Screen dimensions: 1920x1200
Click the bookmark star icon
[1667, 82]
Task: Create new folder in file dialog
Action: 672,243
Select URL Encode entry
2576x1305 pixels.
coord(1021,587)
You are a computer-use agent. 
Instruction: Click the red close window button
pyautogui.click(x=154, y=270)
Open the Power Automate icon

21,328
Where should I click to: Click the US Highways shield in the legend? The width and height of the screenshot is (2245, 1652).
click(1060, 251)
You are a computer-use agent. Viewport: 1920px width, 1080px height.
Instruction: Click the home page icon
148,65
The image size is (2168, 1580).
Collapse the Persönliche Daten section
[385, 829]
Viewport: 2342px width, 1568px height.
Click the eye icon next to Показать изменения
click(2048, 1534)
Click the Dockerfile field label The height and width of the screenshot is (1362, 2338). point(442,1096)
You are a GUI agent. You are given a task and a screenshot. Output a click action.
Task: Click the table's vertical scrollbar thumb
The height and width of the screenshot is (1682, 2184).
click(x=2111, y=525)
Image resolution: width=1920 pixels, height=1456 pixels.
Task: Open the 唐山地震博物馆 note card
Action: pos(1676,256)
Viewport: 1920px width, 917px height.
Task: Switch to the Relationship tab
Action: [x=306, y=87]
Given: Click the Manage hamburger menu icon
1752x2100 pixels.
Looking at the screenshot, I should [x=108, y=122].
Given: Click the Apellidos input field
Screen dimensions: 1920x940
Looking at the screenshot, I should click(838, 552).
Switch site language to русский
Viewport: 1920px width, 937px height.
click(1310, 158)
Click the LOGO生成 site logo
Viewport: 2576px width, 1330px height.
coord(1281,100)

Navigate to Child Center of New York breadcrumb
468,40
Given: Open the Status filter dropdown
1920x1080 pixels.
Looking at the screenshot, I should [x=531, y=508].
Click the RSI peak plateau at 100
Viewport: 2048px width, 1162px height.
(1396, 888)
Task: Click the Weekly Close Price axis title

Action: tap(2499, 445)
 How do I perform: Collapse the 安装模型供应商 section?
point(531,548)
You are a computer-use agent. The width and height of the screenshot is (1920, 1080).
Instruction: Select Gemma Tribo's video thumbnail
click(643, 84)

-=-=-=-=-

(PROBLEM STATEMENT):
Output, and output only, the lines from the one containing "The height and width of the screenshot is (1682, 2184)." through the last line of the data above.

(ANSWER SECTION):
The height and width of the screenshot is (1682, 2184).
click(x=2111, y=525)
Image resolution: width=1920 pixels, height=1456 pixels.
Task: Open the 唐山地震博物馆 note card
Action: pos(1676,256)
Viewport: 1920px width, 917px height.
Task: Switch to the Relationship tab
Action: [x=306, y=87]
Given: Click the Manage hamburger menu icon
1752x2100 pixels.
Looking at the screenshot, I should [x=108, y=122].
Given: Click the Apellidos input field
Screen dimensions: 1920x940
Looking at the screenshot, I should click(838, 552).
Switch site language to русский
Viewport: 1920px width, 937px height.
click(1310, 158)
Click the LOGO生成 site logo
Viewport: 2576px width, 1330px height.
coord(1281,100)

Navigate to Child Center of New York breadcrumb
468,40
Given: Open the Status filter dropdown
1920x1080 pixels.
Looking at the screenshot, I should [x=531, y=508].
Click the RSI peak plateau at 100
Viewport: 2048px width, 1162px height.
(1396, 888)
Task: Click the Weekly Close Price axis title

Action: tap(2499, 445)
 How do I perform: Collapse the 安装模型供应商 section?
point(531,548)
You are a computer-use agent. The width and height of the screenshot is (1920, 1080).
Instruction: Select Gemma Tribo's video thumbnail
click(643, 84)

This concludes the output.